М а р ц е л и й (просто с ангельским терпением): Ты — груб, помни, что ради этой пакости я пожертвовал жизнью, умом, любовью и уважением к себе как человеку; я — тряпка, но после меня останется это! (Показывает картину, на которую все уставились, как баран на новые ворота.) А что касается природы — ты в ней чувствуешь не только формальную красоту, как, впрочем, и я сам во многих случаях, а синтез всех ощущений — тепла и холода, сухости и влажности, времени дня и ночи, года и тому подобных вещей, к которым присовокупляются разные житейские чувства, связанные с этими элементами, и все вместе заключено в рамки чисто пространственной композиции данной картины. (Слово «пейзаж», как мерзкое, должно исчезнуть из польского языка.) Все это возникает при разглядывании запечатленной на полотне природы в виде ассоциаций воспоминаний и фантазии, а толпа, не приученная воспринимать истинно живописные произведения как произведения искусства, по ошибке считает это художественными впечатлениями и мелет о них всякую чушь. Абсолютно то же самое с музыкой и выражаемыми через нее чувствами.
Р о м е к: Все вроде так: и аналогия, и симметрия, и остальное, однако в действительности все не так, и ничего тут не поделаешь — каждый здоровый, незаумный, свободный от сохвистерии ум должен со мной согласиться.
М а р ц е л и й: Апелляция к коммонсенсу — common sense, you know[231] (повторил он, обращаясь к маркизу), — пошло называемому «здравым смыслом», доказывает, что что-то не в порядке: как только данная система понятий заваливается, ее тут же начинают поддерживать подпорками из житейской мудрости. Уже тысячу раз решенные вопросы снова возвращаются к толпе неучей в виде неразрешенных только потому, что их можно задать в истинной форме, но прежде всего решить в рамках системы понятий, превосходящих своей сложностью и тонкостью средний уровень человеческого интеллекта.

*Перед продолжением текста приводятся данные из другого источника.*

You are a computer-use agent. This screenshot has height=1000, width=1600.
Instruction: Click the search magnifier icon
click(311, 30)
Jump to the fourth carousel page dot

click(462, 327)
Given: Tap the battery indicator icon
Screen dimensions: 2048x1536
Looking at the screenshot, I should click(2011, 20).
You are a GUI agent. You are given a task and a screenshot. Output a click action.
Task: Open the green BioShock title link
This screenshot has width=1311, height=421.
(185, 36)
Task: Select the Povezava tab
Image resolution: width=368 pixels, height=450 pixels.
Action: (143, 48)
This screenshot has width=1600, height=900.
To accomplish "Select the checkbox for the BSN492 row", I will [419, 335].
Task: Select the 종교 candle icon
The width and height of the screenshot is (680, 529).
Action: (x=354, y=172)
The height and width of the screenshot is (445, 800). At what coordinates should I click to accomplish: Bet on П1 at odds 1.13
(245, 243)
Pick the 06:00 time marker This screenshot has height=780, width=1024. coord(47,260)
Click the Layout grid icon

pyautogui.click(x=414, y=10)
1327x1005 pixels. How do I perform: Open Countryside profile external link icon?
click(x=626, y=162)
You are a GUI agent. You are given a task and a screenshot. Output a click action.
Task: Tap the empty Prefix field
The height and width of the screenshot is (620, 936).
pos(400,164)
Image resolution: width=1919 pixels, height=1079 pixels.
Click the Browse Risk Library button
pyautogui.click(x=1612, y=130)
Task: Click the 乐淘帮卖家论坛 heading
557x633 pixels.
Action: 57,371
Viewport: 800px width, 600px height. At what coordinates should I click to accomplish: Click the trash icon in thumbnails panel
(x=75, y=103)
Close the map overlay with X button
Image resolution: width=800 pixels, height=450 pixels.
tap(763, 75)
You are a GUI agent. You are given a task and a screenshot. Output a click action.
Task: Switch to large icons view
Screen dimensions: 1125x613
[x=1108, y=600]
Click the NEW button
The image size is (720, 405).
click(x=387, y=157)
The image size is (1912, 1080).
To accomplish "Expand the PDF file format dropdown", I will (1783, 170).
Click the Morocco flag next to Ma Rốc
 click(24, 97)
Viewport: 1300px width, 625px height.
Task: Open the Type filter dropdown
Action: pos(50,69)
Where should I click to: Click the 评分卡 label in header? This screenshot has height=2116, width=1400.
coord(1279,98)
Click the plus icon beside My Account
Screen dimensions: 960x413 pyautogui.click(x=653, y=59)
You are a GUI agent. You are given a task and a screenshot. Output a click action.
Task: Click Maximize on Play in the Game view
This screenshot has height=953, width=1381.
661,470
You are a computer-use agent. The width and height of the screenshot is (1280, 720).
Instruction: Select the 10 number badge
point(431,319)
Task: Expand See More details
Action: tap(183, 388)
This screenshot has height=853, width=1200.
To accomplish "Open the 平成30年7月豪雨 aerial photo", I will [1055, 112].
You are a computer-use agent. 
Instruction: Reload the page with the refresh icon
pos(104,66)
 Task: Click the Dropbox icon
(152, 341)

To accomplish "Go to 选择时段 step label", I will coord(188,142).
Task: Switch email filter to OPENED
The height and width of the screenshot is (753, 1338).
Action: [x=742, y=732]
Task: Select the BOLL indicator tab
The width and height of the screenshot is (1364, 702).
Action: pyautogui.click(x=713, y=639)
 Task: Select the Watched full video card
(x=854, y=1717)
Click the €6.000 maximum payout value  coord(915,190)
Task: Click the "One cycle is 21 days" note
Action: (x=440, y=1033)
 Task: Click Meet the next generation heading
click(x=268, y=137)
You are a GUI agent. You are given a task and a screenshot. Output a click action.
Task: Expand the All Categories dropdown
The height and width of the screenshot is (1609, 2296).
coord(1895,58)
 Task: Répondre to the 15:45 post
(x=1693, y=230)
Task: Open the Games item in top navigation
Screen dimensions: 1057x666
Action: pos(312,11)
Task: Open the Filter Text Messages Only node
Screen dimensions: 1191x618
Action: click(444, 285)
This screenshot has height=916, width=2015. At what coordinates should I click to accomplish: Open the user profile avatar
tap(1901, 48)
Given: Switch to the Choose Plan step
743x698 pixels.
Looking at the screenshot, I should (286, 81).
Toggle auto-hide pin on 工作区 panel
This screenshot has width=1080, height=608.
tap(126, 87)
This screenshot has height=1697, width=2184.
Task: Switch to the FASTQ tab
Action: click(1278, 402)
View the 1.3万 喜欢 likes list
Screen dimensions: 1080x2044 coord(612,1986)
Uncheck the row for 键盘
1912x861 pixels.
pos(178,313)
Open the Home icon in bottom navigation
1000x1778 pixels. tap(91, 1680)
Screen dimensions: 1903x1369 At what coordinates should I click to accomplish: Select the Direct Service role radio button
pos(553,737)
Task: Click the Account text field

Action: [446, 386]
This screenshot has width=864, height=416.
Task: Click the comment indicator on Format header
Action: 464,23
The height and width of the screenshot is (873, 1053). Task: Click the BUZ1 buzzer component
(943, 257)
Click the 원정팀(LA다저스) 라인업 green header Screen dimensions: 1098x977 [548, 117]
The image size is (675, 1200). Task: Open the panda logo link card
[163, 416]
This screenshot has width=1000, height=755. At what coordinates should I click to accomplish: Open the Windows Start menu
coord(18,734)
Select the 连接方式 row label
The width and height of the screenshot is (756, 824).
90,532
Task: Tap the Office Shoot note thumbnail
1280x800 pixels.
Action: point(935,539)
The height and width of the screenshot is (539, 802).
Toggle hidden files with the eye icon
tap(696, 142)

В мире существуют неодолимые для умственной посредственности проблемы — ничего не поделаешь, — и это может быть понятийным охватом таких сфер, которые в непосредственном восприятии не представляют ничего сложного, но они понятийно нашпигованы хитросплетениями, например, в нашем случае — в силу двойственности искусства, единства содержания и формы. Причем содержание опять-таки можно понимать как жизненное содержание, в котором преломляется метафизическое ощущение, или — я никогда не устану это повторять — как концентрированное ощущение единства личности, противопоставленной тому, что ею не является. Это одинаковое ощущение индивидуализируется у всех, поляризуется и создает такую, а не иную форму своего выражения: отсюда «таковость, а не инаковость», как говорит Изя, каждого произведения искусства. Выражение сущности бытия, единства во множестве, является сущностью искусства, поэтому...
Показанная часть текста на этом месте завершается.